TSA has long been one of the most intrusive and inept federal agencies. For 20 years, every TSA boondoggle has been shielded by a bodyguard of bureaucratic lies.
“Trust us” is the TSA mantra for the new program. “TSA hasn’t actually released hard data about how often its system falsely identifies people, through incorrect positive or negative matches,” The Washington Post notes. TSA will be relying on photo-identification systems that have a misidentification error rate up to 100 times higher for blacks and Hispanics.

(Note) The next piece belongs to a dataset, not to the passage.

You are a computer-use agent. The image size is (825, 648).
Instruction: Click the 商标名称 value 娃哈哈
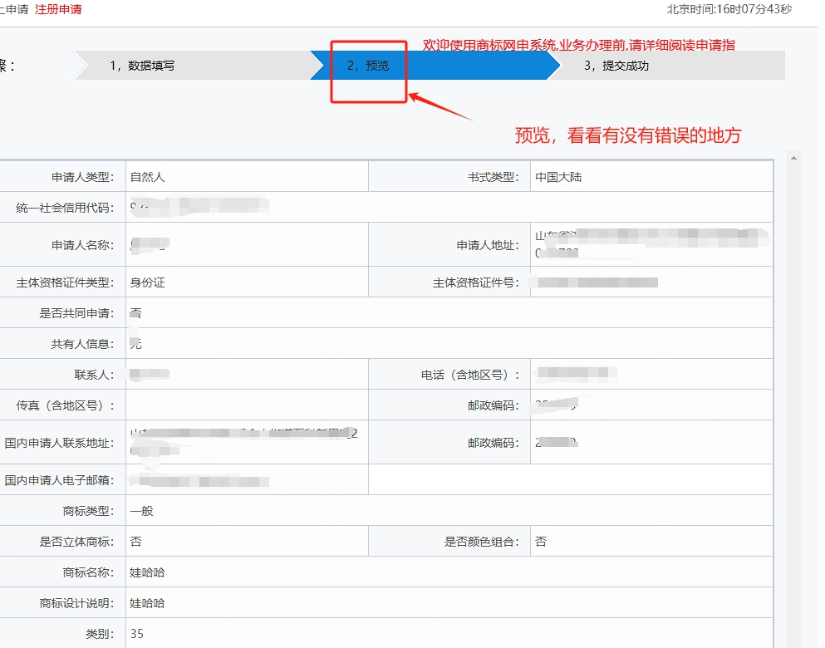pyautogui.click(x=148, y=572)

TSA has had plenty of profiling debacles, including targeting black males with backward baseball caps in Boston. At the Newark airport, TSA agents fabricated false charges against Hispanics to boost the program’s arrest numbers.
The TSA scanning system could be a big step towards a Chinese-style “social credit” system that could restrict travel by people the government doesn’t like. Actually, TSA has already been caught doing that. In 2018, The New York Times exposed a secret watchlist for anyone TSA labels “publicly notorious.” TSA critics to the end of the line — forever?
The Brennan Center for Justice warned that TSA could add “pretty much anyone with even a modest public profile, such as journalists or activists,” to that list. But this program is a peril not only to reporters with a bad attitude. A TSA honcho told Congress that any traveler whose behavior was “concerning” could qualify for the list. “Concerning behavior” is vague enough to add 10,000 chumps a day to the watchlist.
But what harm could there be in permitting TSA to scrutinize people’s faces? TSA already spent a billion dollars on behavior detection officers who furtively circulated in airports to detect travelers who were sweating, hand-wringing, yawning, staring too intently, or avoiding eye contact. The inspector general said the program was a complete waste of money and never caught any terrorists.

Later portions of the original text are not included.